Tras “De Madrugá” llega el turno de “Pienso en tu mirá”. El cuerpo de baile se multiplica. Mil brazos, mil piernas, y todas moviéndose enfervorecidas, simultáneas, casi en un ritual de “Santería”, otro de los temas que sonarán esta noche. “El Mal Querer” es un viaje ultrasónico por un sentimiento más viejo que el mundo, el de ese amor maldito, que nos hace más mal que bien, pero del que no podemos desengancharnos. Y eso no tiene etiqueta que valga, porque sirve para abuelos y nietos por igual. Y Rosalía lo sabe. Ese sentimiento admite cumbias, trap, reguetón, flamenco y, si ella quiere -y quiere-, hasta ciertos toques manga, como los que despliega, ataviada con un short y un crop top de un rojo intenso, en “Maldición” y “Ningún Hombre”. Esto es más que música, aquí la estética tiene peso, cuenta una historia. Su historia, la que ella ha construido.

Habla pocas veces, pero no escatima en cariño la catalana: “Hice el Camino de Santiago hace años, desde Roncesvalles, y luego seguí hasta Fisterra. Cuando llegué aquí tuve un sentimiento muy grande, y pensé “ojalá pueda tocar aquí algún día”. Eran fiestas, como ahora. Y me hace tan feliz estar aquí”. Y claro, la plaza se viene abajo.

Sobre el escenario hay dos docenas de profesionales. Y todos cumplen maravillosamente su propósito: dar alas a una artista que es diferente a cualquier otra. A Rosalía le importa poco o directamente nada si los entendidos la reprenden o la apoyan, si el mainstream se le escapa -difícil imaginarlo cuando miles de personas corean tu nombre- o si lo suyo tiene más de apropiación cultural sudamericana, andaluza o del Mar Menor. A ella le importa lo que hace, y contagia entusiasmo. Y salta entre sus bailarinas, y canta junto a sus coristas, y eso es todo lo que importa mientras agita su larga melena recogida en una pulida coleta tirante y brillante, que lo mismo puede haberse inspirado en el peinado tradicional de las bailaoras, o en los estilismos de J.Lo. Y a quién le importa, si lo que cuenta es su música, su espectáculo. Su arte.

“¿Santiago, la última?”. Y sobre una base de rap con ciertos toques reguetoneros la voz de Rosalía suena a cumbia en “Aute Cuture”. Y las coreografías, y ese crop top rojo como la sangre, y esa coleta alta tirante, y esa manicura que es pura fantasía kitsch.
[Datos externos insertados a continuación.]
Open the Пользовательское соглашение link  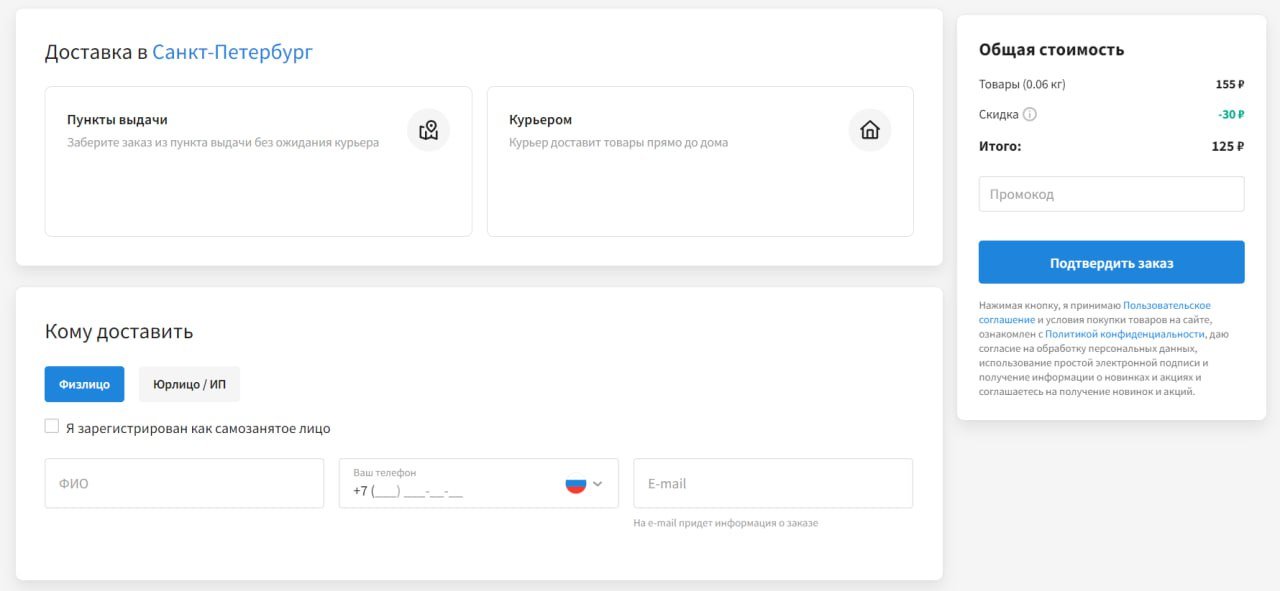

Todo en ella es excesivo, sobre todo el talento. 

 

No fue la última, claro. Rosalía volvió al escenario para pedir una ovación a sus bailarinas, a sus músicos, a sus palmeros, a sus coristas. A ese equipo que convierte sus directos en puro espectáculo, en derroche, en almíbar sensorial. No hay nada que desentone. Y mucho menos el bis con el “Malamente” sonando más alto que nunca.
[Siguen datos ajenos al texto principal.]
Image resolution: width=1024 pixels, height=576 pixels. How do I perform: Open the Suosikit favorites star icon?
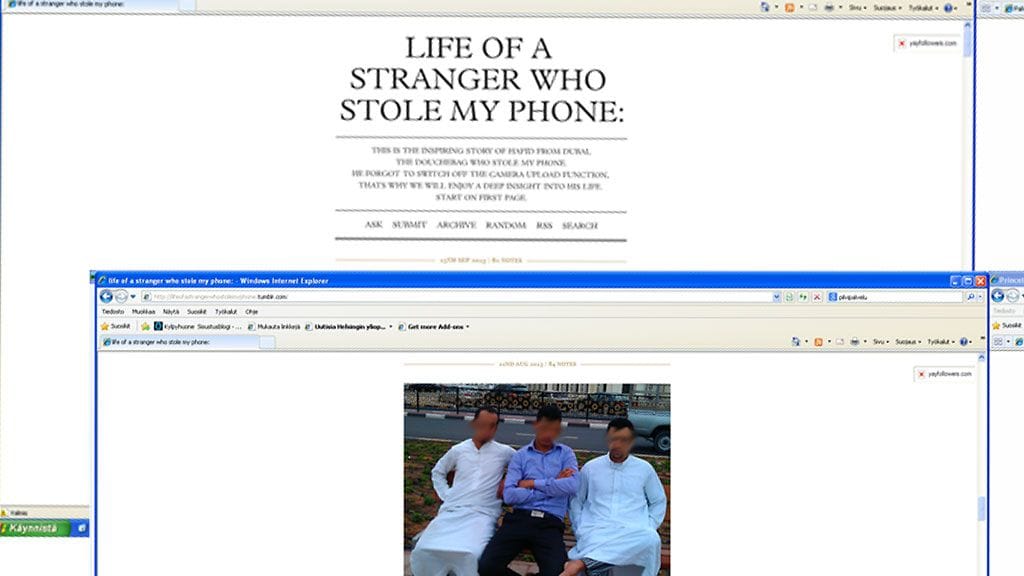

Y sí, se ha puesto la noche rara, porque pocas veces se asiste a un espectáculo como este. Rosalía no ha llegado al ecuador de la veintena y ya se ha pasado internet, la industria de la música y las etiquetas. Si quieren ustedes ponerle una, adelante. Yo no he encontrado entre las docenas que se me ocurren una sola que le haga justicia.